** Source material follows **

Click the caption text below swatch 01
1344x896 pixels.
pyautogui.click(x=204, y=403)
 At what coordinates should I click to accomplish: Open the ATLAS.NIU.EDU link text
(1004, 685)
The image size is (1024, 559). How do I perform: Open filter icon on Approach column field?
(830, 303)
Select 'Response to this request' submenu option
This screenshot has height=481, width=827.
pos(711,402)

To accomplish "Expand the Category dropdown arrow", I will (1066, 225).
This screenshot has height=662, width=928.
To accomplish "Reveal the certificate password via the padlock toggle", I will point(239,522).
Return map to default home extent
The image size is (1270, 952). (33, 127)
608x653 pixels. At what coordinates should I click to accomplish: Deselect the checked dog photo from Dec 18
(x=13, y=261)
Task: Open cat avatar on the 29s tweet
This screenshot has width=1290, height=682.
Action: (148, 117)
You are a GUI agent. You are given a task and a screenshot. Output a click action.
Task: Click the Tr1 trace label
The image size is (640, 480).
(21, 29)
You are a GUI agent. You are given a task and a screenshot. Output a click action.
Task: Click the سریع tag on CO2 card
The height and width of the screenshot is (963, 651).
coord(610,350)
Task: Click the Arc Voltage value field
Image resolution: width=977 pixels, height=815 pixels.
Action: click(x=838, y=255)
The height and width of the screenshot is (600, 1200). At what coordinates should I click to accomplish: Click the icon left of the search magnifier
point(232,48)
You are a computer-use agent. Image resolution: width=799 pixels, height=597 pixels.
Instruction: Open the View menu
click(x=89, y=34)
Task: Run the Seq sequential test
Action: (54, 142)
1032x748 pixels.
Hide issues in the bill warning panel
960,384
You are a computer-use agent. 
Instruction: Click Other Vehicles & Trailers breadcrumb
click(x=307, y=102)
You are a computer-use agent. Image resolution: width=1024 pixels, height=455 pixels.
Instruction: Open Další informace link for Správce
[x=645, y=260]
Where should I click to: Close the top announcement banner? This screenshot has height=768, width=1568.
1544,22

** End of Source material **

What the exercise asks —
Retype the entries above exactly, but only from the line containing "This screenshot has height=662, width=928." through the line containing "Task: Open cat avatar on the 29s tweet", both included.

Reply to the exercise —
This screenshot has height=662, width=928.
To accomplish "Reveal the certificate password via the padlock toggle", I will point(239,522).
Return map to default home extent
The image size is (1270, 952). (33, 127)
608x653 pixels. At what coordinates should I click to accomplish: Deselect the checked dog photo from Dec 18
(x=13, y=261)
Task: Open cat avatar on the 29s tweet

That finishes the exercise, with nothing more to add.